CHAPEL HILL – UNC-Chapel Hill’s student-run business newswire, NC Business News Wire, is back up and running again after a hiatus.

Despite the coronavirus pandemic disrupting the University’s plans to hold some classes in person, the class that produces the news feed had always been a virtual offering. As such, it remains unaffected and is proceeding as scheduled this week.

The wire was shut down in late 2019 due to low enrollment.

The upper-level class offered by UNC Hussman School of Journalism and Media is being taught by Yahoo Finance correspondent Julia La Roche.

La Roche graduated fro the same program in 2011. For the last ten years, she has been working as a business journalist, first as a senior finance reporter at Business Insider, before taking on her current role at Yahoo.
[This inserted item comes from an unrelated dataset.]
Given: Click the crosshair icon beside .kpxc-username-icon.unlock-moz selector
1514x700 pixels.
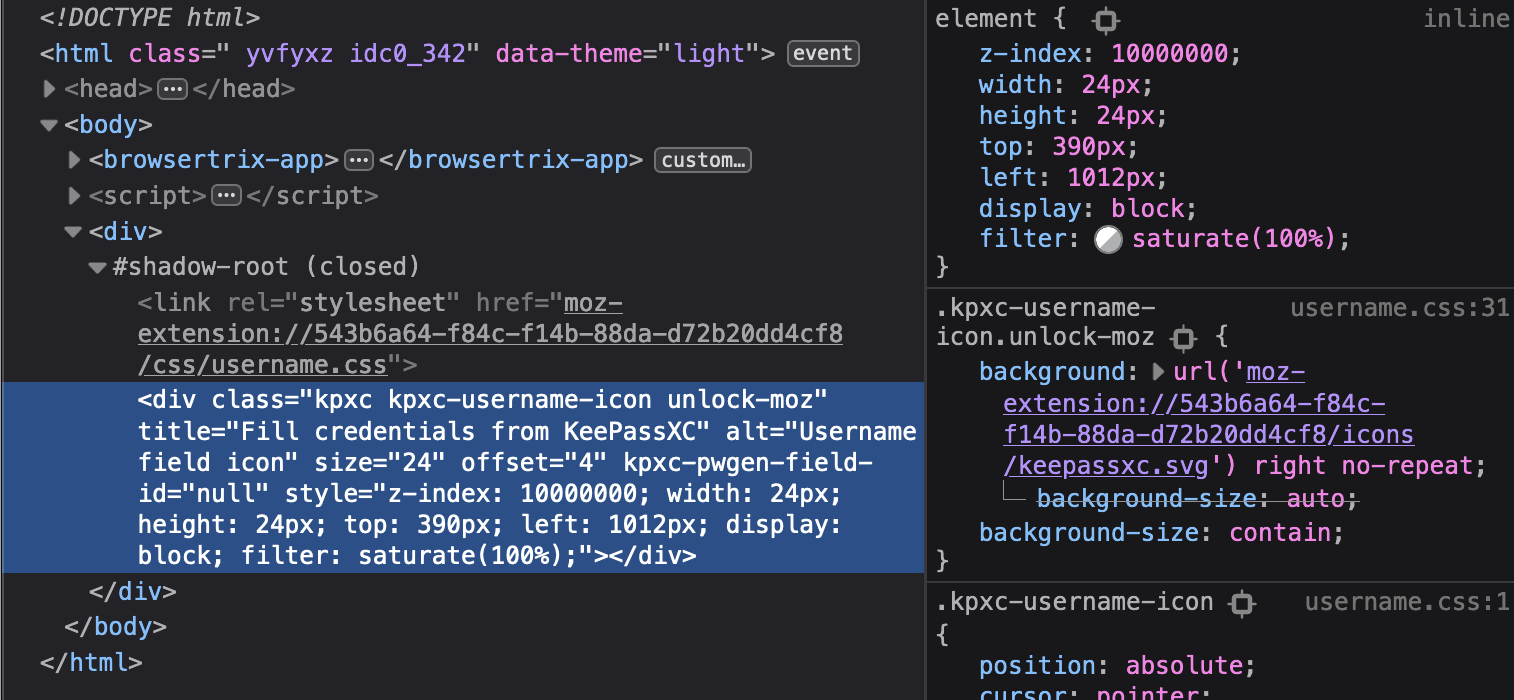Looking at the screenshot, I should point(1183,339).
She also represented the state of New York at the Miss United States pageant in Washington, District of Columbia in 2014.

She will be teaching the course remotely from New York City.
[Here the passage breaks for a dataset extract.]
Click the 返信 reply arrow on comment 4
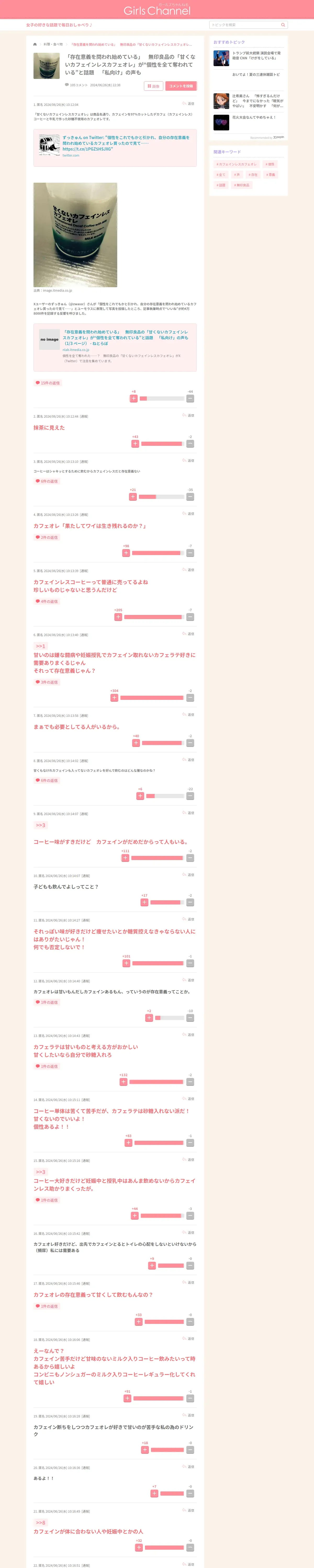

Yahoo Finance correspondant Julia La Roche

“We’re using Slack daily to communicate as a team. I’m also meeting with the students one-on-one via Zoom and scheduling group workshops,” La Roche told WRAL TechWire. “This week, we hosted Bill Hankes, the founder and CEO of Sqoop, a platform that monitors regulatory filings.”

Last spring, the new feed had been put on pause because of low-enrollment in the class.

“We have a policy at the school if we have a class with fewer than 10, we don’t teach that class. That was the situation that we had this semester,” Dr. Charlie Tuggle, Senior Associate Dean at the UNC Hussman School of Journalism and Media, said at the time.

NC Business News Wire started up in 2016 with a group 10 business journalism students under distinguished professor and senior associate dean Chris Roush, producing more than 330 stories each semester.

The stories were picked up by media such as the Charlotte Observer, The (Durham) Herald-Sun, the Charlotte Business Journal and WRAL Techwire.

“Business news coverage is critical, and it’s even more important at the local and state level. There are nearly 100 publicly-traded companies in North Carolina, and many of them receive little coverage in the national financial news media,” La Roche said. “Chris started the site to change that, and I plan to continue that mission.”